In this section, the analysis and discussion of the results that were obtained via the Matlab interface are portrayed, followed by the application of the chi-square test as a statistical tool used for proving the research null hypothesis and the drawn conclusions. The research null hypothesis was that the loudness would be the most significant parameter in terms of human annoyance with a particular sound signal, followed by the duration and the loudness growth rate.

3.1. Results from Matlab

Table 1 shows the results obtained from this research for the children’s screams, a car passing by and the sound of the grinder.
In the case of the children’s screams, the listening results showed that this short signal becomes annoying at the mean amplitude parameter value of 0.51. Furthermore, since the amplitude potentiometer was set from 0 to 1 (where 0 indicates 0 dB and 1 denotes 70 dB), it can be concluded that 0.51 corresponds to the absolute sound pressure level of 35.70 dB above the level of the stream acoustic environment, which corresponded to 85.70 dBA or 15.60 sones including both stream sound environment and short signal.
Following the same analogy for the passing of a car, a mean amplitude parameter value of 0.42 was obtained which corresponded to the absolute sound pressure level of 79.40 dBA or 14.75 sones.
Finally, for the sound of the grinder, it was concluded that the sound becomes irritable at a mean value of the amplitude parameter 0.47, which is equivalent to the absolute sound pressure level of 82.90 dBA or 14.95 sones.
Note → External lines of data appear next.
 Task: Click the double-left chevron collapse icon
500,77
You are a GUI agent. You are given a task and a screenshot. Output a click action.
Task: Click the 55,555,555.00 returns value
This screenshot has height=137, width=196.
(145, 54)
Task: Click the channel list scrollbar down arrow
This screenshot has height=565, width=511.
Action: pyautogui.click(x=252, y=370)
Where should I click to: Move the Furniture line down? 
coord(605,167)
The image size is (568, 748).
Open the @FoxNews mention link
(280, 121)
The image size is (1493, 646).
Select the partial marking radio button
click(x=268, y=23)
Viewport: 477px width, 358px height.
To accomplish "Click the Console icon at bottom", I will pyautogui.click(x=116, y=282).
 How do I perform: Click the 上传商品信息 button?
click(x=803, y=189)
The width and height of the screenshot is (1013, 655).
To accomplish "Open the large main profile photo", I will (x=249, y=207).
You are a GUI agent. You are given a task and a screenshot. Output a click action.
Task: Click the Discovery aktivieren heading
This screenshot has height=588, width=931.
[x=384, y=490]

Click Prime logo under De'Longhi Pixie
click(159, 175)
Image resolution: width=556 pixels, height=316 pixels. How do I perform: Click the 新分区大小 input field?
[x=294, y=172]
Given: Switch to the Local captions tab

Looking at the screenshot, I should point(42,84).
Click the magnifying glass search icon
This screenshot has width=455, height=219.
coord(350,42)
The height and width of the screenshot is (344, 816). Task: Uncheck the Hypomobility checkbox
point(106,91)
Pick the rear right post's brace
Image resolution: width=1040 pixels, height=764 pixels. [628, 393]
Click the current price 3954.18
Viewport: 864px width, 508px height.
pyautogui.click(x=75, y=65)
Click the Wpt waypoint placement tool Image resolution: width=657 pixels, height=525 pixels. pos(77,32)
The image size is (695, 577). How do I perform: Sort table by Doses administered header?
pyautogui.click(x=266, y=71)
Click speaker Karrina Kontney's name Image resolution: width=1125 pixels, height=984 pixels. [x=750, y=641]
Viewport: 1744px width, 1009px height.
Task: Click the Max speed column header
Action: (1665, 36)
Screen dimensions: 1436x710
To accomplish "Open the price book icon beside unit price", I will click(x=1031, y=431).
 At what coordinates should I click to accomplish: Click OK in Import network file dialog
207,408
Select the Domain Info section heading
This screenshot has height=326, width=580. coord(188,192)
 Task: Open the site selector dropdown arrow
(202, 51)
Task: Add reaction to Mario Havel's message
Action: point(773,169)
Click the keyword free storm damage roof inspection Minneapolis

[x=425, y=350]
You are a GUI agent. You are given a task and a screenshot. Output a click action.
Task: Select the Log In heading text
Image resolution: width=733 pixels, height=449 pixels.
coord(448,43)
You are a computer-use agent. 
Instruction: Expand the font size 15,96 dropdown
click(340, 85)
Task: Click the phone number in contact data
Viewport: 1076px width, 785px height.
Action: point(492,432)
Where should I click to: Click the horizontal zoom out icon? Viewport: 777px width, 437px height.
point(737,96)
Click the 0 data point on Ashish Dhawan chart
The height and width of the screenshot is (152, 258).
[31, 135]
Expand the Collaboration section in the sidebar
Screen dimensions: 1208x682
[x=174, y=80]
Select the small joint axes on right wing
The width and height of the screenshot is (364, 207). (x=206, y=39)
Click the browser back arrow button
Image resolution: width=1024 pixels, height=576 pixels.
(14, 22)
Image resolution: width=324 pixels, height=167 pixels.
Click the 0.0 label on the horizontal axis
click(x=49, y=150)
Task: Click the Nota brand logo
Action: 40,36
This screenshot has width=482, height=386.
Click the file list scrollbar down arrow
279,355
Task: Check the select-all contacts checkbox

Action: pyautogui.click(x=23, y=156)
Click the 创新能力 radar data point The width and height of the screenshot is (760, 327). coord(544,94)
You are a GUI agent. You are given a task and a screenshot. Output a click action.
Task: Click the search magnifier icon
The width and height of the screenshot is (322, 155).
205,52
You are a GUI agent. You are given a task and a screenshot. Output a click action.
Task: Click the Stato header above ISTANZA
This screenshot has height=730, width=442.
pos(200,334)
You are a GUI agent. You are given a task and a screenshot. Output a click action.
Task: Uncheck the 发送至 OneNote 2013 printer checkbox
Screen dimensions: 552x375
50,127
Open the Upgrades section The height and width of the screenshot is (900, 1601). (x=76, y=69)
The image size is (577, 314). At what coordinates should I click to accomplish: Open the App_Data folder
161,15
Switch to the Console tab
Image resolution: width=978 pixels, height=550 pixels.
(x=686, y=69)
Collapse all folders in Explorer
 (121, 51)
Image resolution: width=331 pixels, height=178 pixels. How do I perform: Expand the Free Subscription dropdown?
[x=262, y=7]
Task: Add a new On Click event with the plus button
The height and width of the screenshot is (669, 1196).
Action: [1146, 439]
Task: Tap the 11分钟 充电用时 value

The loudness values were calculated using the Zwicker’s loudness model [32,33,34,35,36] for each short signal including the background stream acoustic environment, using the 100 milliseconds time intervals.
When analyzing the duration of the short signals, the mean values were obtained in the following order: for the screaming children, 1.10, for the car passing by, 0.98, and for the grinder, 0.92. The duration potentiometer has a range of 0–2, where 0 means zero seconds and 2 means two seconds. It can now be concluded that all three short signals for the majority of listeners become annoying after a minimal duration of one second.
Furthermore, the mean values of the amplitude growth rate were obtained: for the children’s screams, 0.55, for the cars passing by, 0.63, and for the grinder, 0.54. In addition, the signal’s amplitude growth level is expressed in sones per second and the mean values are the following: 17.30, 16.67 and 16.21 sones per second.
If we observe the obtained mean results for the three distracting short signals (shown in Table 1) it can be concluded that the “most important” parameters, regarding the human annoyance with a particular sound, are the amplitude and the duration. The test has shown that the sound will become annoying to the listener if its sound pressure level is at least 34.30 dB above the level of the stream acoustic environment and if the sound is no shorter than one second.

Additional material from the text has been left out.